The children display psychic abilities that can result in violent consequences whenever they experience wrath or provocation. Government scientist Dr. Susan Verner, is forced to show the children the preserved stillborn baby she secretly kept to perform an autopsy, which is unveiled as an alien. She then is made to eviscerate herself. An angry mob gathers to kill the children, but the mob leader is set on fire instead and burns to death while the state police sent there are instead hypnotized into shooting each other in a chaotic gun battle. Just like in 1960 movie, it is revealed that there are other colonies of children in foreign countries, but they had been quickly eliminated due to their inhuman nature. The children eventually move to the local barn as their classroom and for their perceived 'survival'.
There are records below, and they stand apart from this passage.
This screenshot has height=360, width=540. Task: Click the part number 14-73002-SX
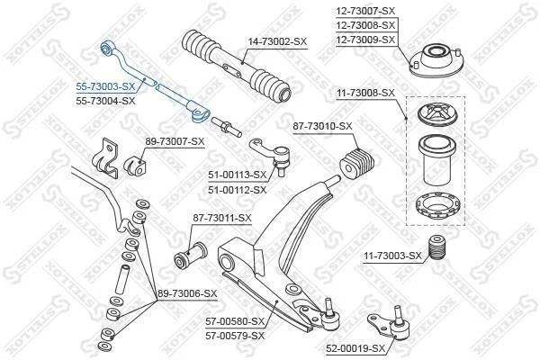[277, 41]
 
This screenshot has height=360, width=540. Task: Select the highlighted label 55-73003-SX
[105, 86]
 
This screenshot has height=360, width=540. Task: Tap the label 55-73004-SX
[105, 101]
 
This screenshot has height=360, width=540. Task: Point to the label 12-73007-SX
[365, 11]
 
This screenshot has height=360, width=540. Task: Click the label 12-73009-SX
[365, 40]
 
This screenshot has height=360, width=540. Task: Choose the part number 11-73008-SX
[365, 93]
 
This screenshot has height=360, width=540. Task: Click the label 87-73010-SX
[323, 126]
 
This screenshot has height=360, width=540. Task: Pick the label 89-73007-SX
[175, 141]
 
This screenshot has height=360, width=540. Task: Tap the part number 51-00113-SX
[238, 176]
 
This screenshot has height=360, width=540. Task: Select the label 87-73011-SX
[222, 218]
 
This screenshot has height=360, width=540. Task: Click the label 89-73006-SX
[187, 293]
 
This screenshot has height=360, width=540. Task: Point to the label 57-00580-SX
[235, 322]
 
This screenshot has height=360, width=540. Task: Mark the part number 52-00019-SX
[356, 348]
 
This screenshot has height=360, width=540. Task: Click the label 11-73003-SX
[392, 256]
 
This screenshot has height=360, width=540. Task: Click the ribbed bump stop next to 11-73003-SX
[437, 248]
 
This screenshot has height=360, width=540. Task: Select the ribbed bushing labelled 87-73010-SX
[356, 163]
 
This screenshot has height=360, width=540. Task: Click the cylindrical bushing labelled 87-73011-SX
[190, 256]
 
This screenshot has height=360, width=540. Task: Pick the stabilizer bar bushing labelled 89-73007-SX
[135, 166]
In order to rid the town of the children, Alan devises a plan: to detonate a briefcase of explosives inside the children's classroom. By thinking of a brick wall, he is able to create a mental barrier and keep the presence of the bomb a secret from the children. Jill begs him to spare David because he is not like the others, and Alan agrees. He attempts to do this by asking David to leave the classroom to get his notebook from his car. As Alan and the children exchange a heated discussion about isolation (the children desire to establish their own community away from humanity) vs. co-existence (Alan argues that they need to master this to ultimately survive and continue to go on living), the children begin to suspect that Alan is hiding something, and they use their mind control to repeatedly batter down Alan's mental wall. Then Jill shows up, and the children stop her and attempt to use mind control on her. David, grown tired of the children, rushes to Jill's defense and knocks Mara over. The children turn on David, but Jill rushes him from the building. As soon as the children discover Alan thinking of the time bomb, it detonates, killing everyone inside, along with Alan.
Jill and David survive the massacre; she says that they will both move to a place where nobody knows them. David looks off into the distance as they drive away.